[Records from a collection]
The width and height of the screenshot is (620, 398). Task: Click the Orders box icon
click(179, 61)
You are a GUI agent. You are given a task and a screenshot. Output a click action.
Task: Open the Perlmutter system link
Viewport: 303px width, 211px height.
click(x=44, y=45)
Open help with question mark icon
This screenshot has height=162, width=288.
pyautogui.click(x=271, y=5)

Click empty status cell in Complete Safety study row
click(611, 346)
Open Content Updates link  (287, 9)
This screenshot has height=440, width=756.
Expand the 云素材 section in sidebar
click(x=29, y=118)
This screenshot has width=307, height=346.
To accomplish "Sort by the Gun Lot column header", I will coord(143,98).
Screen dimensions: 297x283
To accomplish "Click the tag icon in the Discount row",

◆ **WORK TO COMPLETE**:
Each line above should be reproduced exactly, with nothing omitted.

◆ **RESULT OF THIS TASK**:
The width and height of the screenshot is (620, 398). Task: Click the Orders box icon
click(179, 61)
You are a GUI agent. You are given a task and a screenshot. Output a click action.
Task: Open the Perlmutter system link
Viewport: 303px width, 211px height.
click(x=44, y=45)
Open help with question mark icon
This screenshot has height=162, width=288.
pyautogui.click(x=271, y=5)

Click empty status cell in Complete Safety study row
click(611, 346)
Open Content Updates link  (287, 9)
This screenshot has height=440, width=756.
Expand the 云素材 section in sidebar
click(x=29, y=118)
This screenshot has width=307, height=346.
To accomplish "Sort by the Gun Lot column header", I will coord(143,98).
Screen dimensions: 297x283
To accomplish "Click the tag icon in the Discount row",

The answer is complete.